High Transfusion Dependence and Serum Ferritin but Not Transferrin Saturation Predict Inferior Clinical Outcomes in Patients with MDS

Intro: Iron overload (IO) reflected by elevated serum ferritins is associated with increased mortality in patients with myelodysplastic syndromes (MDS) with a threshold effect seen above 1000 ug/ml (Malcovati, JCO 2005). Ferritin is elevated due to transfusions, inflammation and ineffective erythropoiesis but is an imperfect metric of true iron overload. Elevated levels of oxidatively damaging non-transferrin bound iron (NTBI) and labile plasma iron (LBI) are not easily measured but correlate with transferrin saturation (TSAT) >70% and >80% respectively (de Swart, Haematological 2018). The relationship of TSAT with ferritin and MDS-related clinical outcomes has not been well-characterized.

Objectives: We aimed to describe temporal trends in TSAT according to transfusion dependence and to determine if elevated TSAT correlates with ferritin levels, and/or predicts for clinical outcomes such as survival, infectious death and cardiac death in patients with MDS.

Methods: Adult patients enrolled in the Canadian national MDS registry over 11.5 years and 15 centers were evaluated retrospectively. Mean, median and ranges for ferritin and TSAT were calculated at six (+/- 3) month intervals. General linear mixed model analysis with repeated measures per subject was used to evaluate changes in ferritin and TSAT over time. Transfusion density (TD) was calculated at landmark year 1 and 2 and was defined as the total number of units transfused/months elapsed since commencing transfusion dependence, with TD-low and TD-high defined as above or below median. Log-rank tests were used to detect survival differences among three transfusion groups (transfusion independent [TI], TD-low and TD-high), among three TSAT groups (TSAT <50%, 50-80% and >80% at enrolment), and among three ferritin groups (≤500ug/mL, 501-1000ug/mL and >1000ug/mL at enrolment).

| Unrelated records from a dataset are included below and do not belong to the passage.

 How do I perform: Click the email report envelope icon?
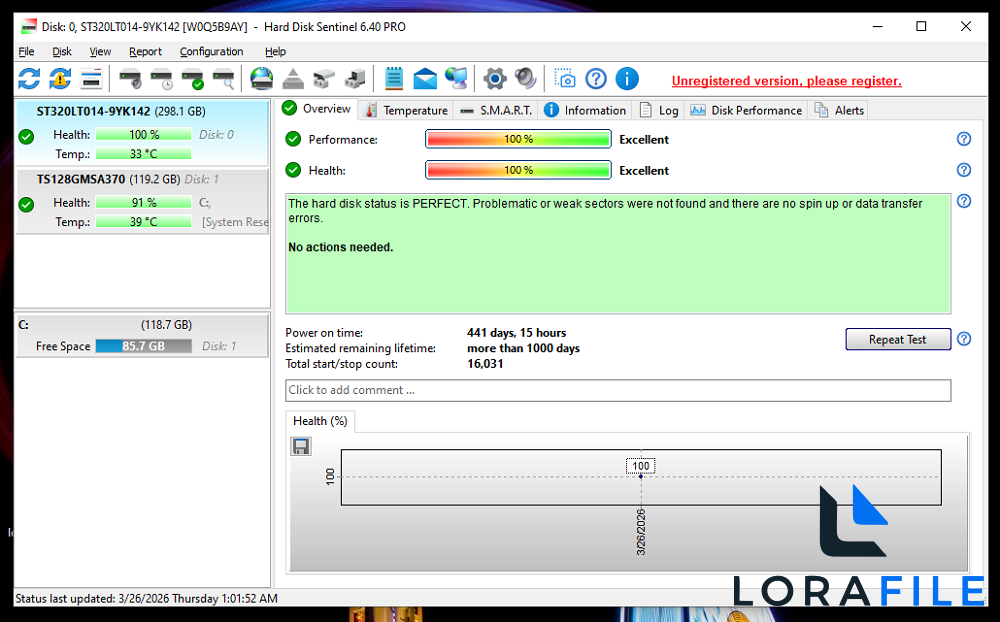pos(424,78)
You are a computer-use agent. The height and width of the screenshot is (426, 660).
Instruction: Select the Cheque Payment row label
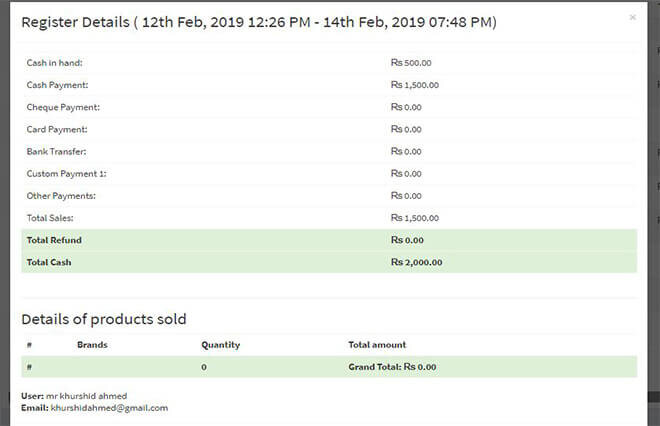click(63, 107)
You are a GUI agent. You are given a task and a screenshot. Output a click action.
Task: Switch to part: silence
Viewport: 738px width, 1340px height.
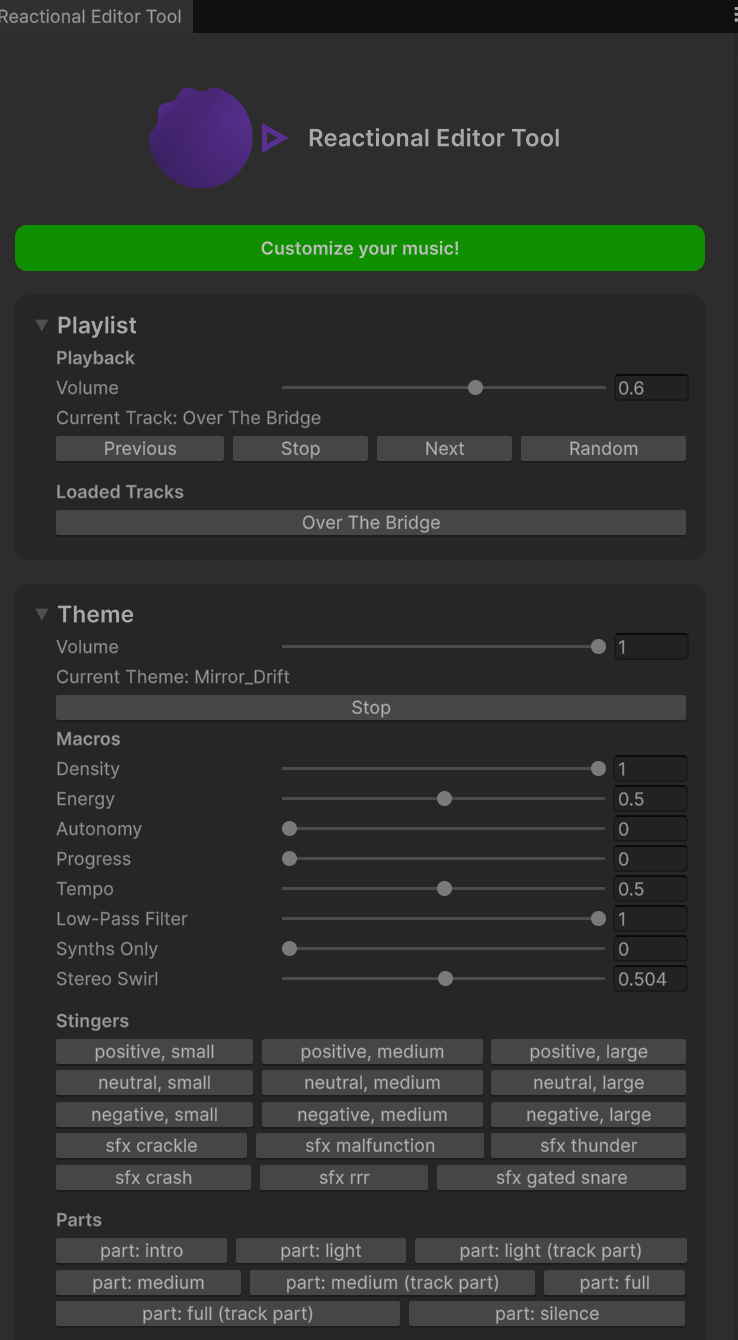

Results: A total of 718 patients from the MDS-CAN registry were included in the analysis. Patient characteristics including demographics, clinical and laboratory characteristics are summarized in Table 1. With a median follow up of 2.1 years, actuarial OS was 2.4 years. 17% developed AML and 61% of patients have died. AML, progressive disease, infection, cardiac causes, bleeding accounted for 26%, 20%, 19%, 9.6% and 6.34% of known causes of death respectively. 56% experienced infections (median 2/patient), 7% experienced a cardiac event and 43% were hospitalized at least once. Ferritin and TSAT were moderately correlated over time (r=0.63, p < 0.0001) (Figure 1A) with only 39% of all ferritins >1000ug/mL associating with a TSAT of >80%. The relationship between the 2337 serum ferritins (recorded over 42 months) and TSAT is shown in Figure 1B. Among all patients, ferritin significantly increased from enrolment up to 42 months (p<0.0001), however TSAT remained stable over time (p=0.094). There was a small but significant increase in TSAT over time only in TD patients at enrolment (p=0.0148). Transfusion dependence remained stable over time, with a median of 2.7 and 2.3 units transfused/month by landmark years 1 and 2. 5-year OS was 52% (95%CI 45-60%), 44% (95%CI 35-55%) and 25% (95%CI 18-34%) among TI patients, low-TD patients, and high-TD patients, respectively (Figure 2A). 5-year leukemia-free survival (LFS) rates among these three groups were 85% (95%CI 79-90%), 78% (95%CI 70-86%) and 73% (95%CI 62-85%), respectively with no major differences between TD-low and TD-high. Transfusion dependence (ever vs. never TD) was significantly associated with infectious deaths (p=0.0411) but not with cumulative cardiac events (p=0.4726) regardless of iron chelation status. TSAT category was not significantly associated with 5-year OS (Figure 2B), LFS, PFS or cardiac events. Conversely, ferritin category was significantly associated with 5-year OS (Figure 2C) and PFS, but not with LFS or cardiac events.

Conclusion: Among a cohort of predominantly low-intermediate risk MDS patients, TSAT correlated only moderately with serum ferritins. TD patients, and in particular high transfusion-burden TD patients have inferior clinical outcomes compared to TI or low-transfusion burden TD patients. Further analyses to probe these relationships are ongoing including the effect of TSAT and iron chelation therapy on infectious deaths, and a multivariate analysis adjusting for other covariates.